BEGIN Data for the task

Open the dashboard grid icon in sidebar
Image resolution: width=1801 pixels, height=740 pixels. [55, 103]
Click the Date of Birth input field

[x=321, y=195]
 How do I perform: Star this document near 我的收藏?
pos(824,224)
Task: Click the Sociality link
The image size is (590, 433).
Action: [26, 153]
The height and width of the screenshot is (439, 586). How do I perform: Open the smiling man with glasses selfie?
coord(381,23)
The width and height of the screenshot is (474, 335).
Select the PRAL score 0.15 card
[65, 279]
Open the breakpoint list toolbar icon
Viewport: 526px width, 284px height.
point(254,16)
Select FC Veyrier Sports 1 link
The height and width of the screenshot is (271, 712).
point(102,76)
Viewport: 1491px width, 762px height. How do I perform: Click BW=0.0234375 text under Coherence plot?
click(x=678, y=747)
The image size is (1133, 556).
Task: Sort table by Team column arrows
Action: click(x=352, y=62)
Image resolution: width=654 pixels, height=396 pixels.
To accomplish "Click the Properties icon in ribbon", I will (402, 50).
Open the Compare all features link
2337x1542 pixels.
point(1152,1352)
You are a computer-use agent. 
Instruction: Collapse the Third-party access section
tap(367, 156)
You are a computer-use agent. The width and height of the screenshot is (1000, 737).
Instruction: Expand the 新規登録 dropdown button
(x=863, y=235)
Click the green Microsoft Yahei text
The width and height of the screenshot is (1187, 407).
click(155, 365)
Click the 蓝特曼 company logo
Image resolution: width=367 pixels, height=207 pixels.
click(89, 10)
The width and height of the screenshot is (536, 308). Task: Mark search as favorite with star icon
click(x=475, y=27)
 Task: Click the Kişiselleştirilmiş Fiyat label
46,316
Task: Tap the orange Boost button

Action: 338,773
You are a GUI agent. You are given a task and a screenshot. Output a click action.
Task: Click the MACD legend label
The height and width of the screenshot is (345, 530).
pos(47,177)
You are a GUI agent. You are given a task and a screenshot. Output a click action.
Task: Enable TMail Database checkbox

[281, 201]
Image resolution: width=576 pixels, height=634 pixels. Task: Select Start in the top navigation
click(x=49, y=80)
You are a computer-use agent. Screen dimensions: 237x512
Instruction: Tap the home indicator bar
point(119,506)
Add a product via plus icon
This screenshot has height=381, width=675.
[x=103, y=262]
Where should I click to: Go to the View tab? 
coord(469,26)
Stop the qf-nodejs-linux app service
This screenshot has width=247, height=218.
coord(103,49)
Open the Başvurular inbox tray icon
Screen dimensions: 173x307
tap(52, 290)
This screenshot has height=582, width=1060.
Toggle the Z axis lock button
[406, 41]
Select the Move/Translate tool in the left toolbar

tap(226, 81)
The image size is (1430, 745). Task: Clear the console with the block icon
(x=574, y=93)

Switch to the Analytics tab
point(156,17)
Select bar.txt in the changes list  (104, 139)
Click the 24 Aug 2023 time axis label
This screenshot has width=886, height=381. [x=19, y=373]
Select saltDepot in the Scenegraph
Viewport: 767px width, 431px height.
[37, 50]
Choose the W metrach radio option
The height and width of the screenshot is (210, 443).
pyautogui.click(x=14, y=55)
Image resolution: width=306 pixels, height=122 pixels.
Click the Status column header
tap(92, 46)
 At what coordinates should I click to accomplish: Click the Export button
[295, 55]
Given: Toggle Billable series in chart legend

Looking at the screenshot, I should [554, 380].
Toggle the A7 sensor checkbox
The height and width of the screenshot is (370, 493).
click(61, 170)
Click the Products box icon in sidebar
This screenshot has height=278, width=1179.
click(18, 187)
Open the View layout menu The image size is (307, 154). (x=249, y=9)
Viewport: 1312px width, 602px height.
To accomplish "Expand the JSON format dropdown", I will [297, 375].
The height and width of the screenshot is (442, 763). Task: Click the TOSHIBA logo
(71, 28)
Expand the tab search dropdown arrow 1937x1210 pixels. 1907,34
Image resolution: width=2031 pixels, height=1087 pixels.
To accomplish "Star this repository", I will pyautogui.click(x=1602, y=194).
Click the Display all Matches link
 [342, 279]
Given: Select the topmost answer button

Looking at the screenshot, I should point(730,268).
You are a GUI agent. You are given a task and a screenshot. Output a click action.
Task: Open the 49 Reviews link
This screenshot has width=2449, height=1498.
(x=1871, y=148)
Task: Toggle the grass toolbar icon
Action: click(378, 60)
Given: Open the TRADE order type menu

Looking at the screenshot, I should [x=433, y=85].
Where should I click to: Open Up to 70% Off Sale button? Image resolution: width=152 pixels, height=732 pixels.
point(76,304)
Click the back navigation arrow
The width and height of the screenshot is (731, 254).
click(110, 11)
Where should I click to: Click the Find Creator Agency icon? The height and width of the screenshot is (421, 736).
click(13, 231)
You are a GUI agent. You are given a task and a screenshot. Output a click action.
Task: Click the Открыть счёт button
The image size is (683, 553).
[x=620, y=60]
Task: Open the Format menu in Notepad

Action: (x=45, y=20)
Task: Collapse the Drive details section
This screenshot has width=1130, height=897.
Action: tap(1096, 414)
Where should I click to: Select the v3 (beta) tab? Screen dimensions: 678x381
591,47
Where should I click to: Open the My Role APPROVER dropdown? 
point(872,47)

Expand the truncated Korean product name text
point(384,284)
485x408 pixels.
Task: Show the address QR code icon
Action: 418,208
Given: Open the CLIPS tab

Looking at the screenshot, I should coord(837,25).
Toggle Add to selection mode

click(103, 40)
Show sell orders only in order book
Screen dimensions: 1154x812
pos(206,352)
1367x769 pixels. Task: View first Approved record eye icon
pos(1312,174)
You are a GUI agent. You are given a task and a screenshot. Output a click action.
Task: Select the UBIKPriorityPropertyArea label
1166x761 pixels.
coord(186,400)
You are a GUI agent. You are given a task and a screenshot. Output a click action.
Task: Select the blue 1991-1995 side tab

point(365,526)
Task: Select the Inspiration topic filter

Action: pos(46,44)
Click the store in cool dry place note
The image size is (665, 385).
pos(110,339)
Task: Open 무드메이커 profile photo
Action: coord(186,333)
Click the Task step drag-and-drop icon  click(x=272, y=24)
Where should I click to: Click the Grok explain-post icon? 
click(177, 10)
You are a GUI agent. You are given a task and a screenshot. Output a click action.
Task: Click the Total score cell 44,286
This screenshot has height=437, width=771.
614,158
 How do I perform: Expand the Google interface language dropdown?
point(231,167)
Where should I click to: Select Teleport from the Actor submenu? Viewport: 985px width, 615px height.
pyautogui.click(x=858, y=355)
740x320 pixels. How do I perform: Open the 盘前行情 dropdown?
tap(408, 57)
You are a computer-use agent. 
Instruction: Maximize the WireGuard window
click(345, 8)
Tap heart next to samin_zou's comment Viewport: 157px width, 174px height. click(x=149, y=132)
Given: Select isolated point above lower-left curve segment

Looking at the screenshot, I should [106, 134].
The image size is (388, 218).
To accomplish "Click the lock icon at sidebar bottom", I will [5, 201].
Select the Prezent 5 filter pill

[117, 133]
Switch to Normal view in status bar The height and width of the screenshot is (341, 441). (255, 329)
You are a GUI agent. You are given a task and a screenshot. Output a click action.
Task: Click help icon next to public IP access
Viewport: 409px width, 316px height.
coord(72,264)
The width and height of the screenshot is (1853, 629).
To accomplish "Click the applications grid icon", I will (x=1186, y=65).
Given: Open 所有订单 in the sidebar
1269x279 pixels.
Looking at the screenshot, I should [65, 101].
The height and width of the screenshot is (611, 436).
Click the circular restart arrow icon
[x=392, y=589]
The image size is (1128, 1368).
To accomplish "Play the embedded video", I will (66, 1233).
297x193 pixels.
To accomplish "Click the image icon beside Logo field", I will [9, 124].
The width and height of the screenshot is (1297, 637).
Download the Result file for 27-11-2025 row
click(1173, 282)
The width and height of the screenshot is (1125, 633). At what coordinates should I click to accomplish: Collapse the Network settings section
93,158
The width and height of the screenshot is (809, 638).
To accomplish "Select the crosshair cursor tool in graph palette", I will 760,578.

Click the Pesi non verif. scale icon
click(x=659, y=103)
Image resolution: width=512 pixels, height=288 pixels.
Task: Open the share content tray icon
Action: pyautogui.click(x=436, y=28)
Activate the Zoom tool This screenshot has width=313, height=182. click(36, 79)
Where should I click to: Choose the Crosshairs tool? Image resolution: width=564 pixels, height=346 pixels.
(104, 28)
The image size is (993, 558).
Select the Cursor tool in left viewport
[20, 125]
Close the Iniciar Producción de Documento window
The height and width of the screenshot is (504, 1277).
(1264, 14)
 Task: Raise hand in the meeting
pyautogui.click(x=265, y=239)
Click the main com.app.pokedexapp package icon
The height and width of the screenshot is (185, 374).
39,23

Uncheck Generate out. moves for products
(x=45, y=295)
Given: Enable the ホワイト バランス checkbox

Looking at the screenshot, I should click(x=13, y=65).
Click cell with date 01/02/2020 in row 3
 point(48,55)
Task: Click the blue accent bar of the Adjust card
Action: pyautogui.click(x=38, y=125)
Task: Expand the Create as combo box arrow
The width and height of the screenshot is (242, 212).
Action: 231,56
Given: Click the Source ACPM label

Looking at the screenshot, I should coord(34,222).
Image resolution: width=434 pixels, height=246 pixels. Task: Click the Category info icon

END Data for the task

Exercise: Rewrite everything from the line containing "Show sell orders only in order book" down to the line containing "coord(186,400)", putting "buy orders" in place of "sell orders" and leaving all else unchanged.

Answer in full:
Show buy orders only in order book
Screen dimensions: 1154x812
pos(206,352)
1367x769 pixels. Task: View first Approved record eye icon
pos(1312,174)
You are a GUI agent. You are given a task and a screenshot. Output a click action.
Task: Select the UBIKPriorityPropertyArea label
1166x761 pixels.
coord(186,400)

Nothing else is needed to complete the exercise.